Nearly 11% of U.S. patients hospitalized with seizures were readmitted within 30 days — most commonly for convulsions or epilepsy — a retrospective cohort study showed.
While readmitted patients were more likely to have multiple medical comorbidities, inpatient adverse events also were significantly associated with 30-day readmission, reported Leah Blank, MD, MPH, of the University of Pennsylvania in Philadelphia, and co-authors in Neurology.
This study is the first to describe a nationally representative 30-day readmission rate for seizure discharge, Blank said. “This is important because hospital readmissions are increasingly being used to assess hospital — and, perhaps in the future, provider — performance,” she told MedPage Today.
Medicare payments are already docked for centers with poor performance on 30-day readmissions after an initial admission for a number of diagnoses, including heart attack, she added. “This list of penalized diagnoses is likely to expand and we think seizure is likely to be the first neurologic disease to be included.”

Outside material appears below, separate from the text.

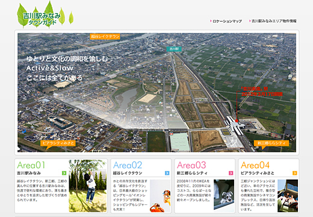Select the 越谷レイクタウン orange map label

Readmission metrics are monitored as markers of quality and cost-effective care, noted Nathalie Jette, MD, of the Icahn School of Medicine at Mount Sinai in New York, and colleagues in an accompanying editorial.
“Current health care regulations allocate monetary incentives directed at enhancing quality of care that is also cost saving,” they wrote. “Although epilepsy is not currently within the list of diseases being penalized for readmission within 30 days by the Centers for Medicare & Medicaid Services, this will undoubtedly change as it is considered by many an ambulatory care sensitive condition.”
On a national population-based level, little was known regarding risk factors for readmission after seizure-related discharges, Jette and co-authors added.
In this study, Blank and her group studied emergently hospitalized adults with a primary discharge diagnosis of seizure or epilepsy, sampled from the Healthcare Cost and Utilization Project’s 2014 Nationwide Readmissions Database. They excluded elective hospitalizations, hospitalizations in which the patient left against medical advice, or hospitalizations occurring near the end of the year due to insufficient follow-up.
The researchers identified 139,800 hospitalizations that met inclusion criteria for 30-day readmission. Of these, 15,094 patients (10.8%) were readmitted within 30 days. The most common primary reasons for readmission were epilepsy or convulsions (17%) and sepsis (7%).
In multivariate logistic regression models, several variables were tied to 30-day readmission:
- Higher Elixhauser comorbidity score (OR 2.28 for 4+ vs ≤1 condition, 95% CI 2.01-2.58)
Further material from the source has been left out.